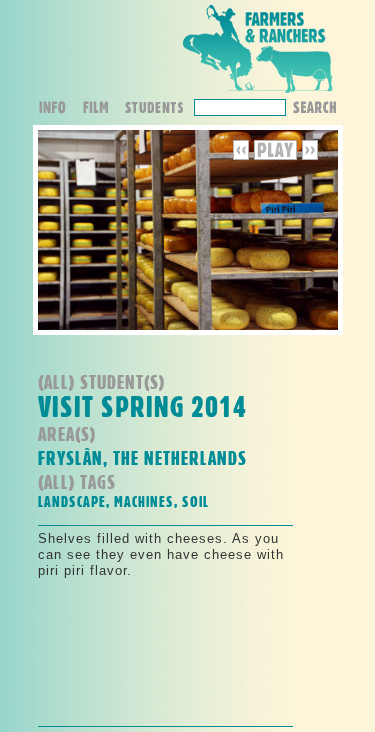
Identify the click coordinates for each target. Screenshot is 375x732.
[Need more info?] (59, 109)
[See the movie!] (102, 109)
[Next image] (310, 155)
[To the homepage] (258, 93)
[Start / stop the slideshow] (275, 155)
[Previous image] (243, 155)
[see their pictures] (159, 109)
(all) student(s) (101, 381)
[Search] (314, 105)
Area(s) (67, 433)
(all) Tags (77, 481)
...
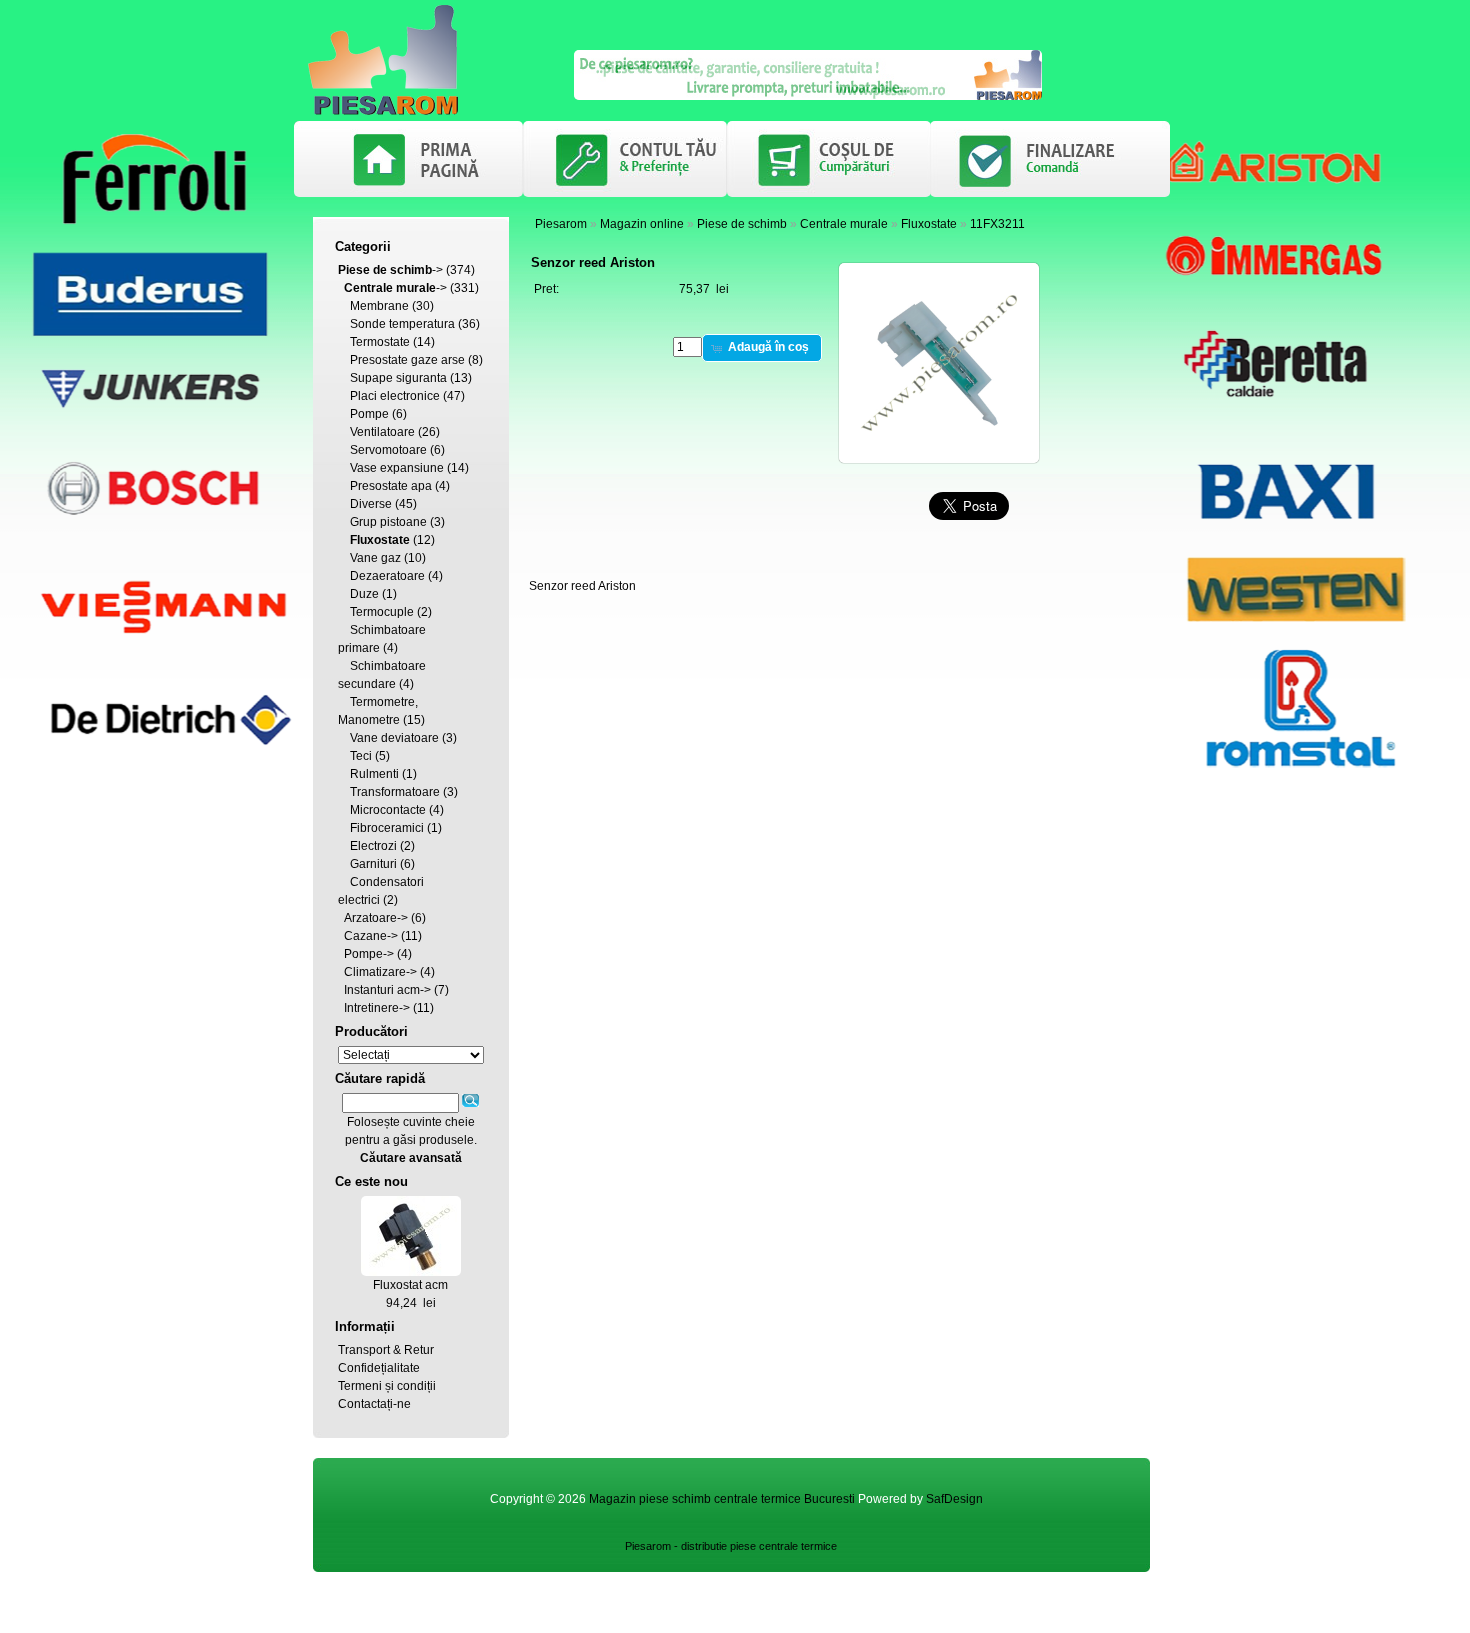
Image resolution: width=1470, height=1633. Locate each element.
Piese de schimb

**WORK REQUIRED**
The expected output is exactly the lines of the listing above between the line holding "Identify the click" and the line holding "(all) Tags (77, 481)", inclusive.

**RESULT FOR THIS EXERCISE**
Identify the click coordinates for each target. Screenshot is 375x732.
[Need more info?] (59, 109)
[See the movie!] (102, 109)
[Next image] (310, 155)
[To the homepage] (258, 93)
[Start / stop the slideshow] (275, 155)
[Previous image] (243, 155)
[see their pictures] (159, 109)
(all) student(s) (101, 381)
[Search] (314, 105)
Area(s) (67, 433)
(all) Tags (77, 481)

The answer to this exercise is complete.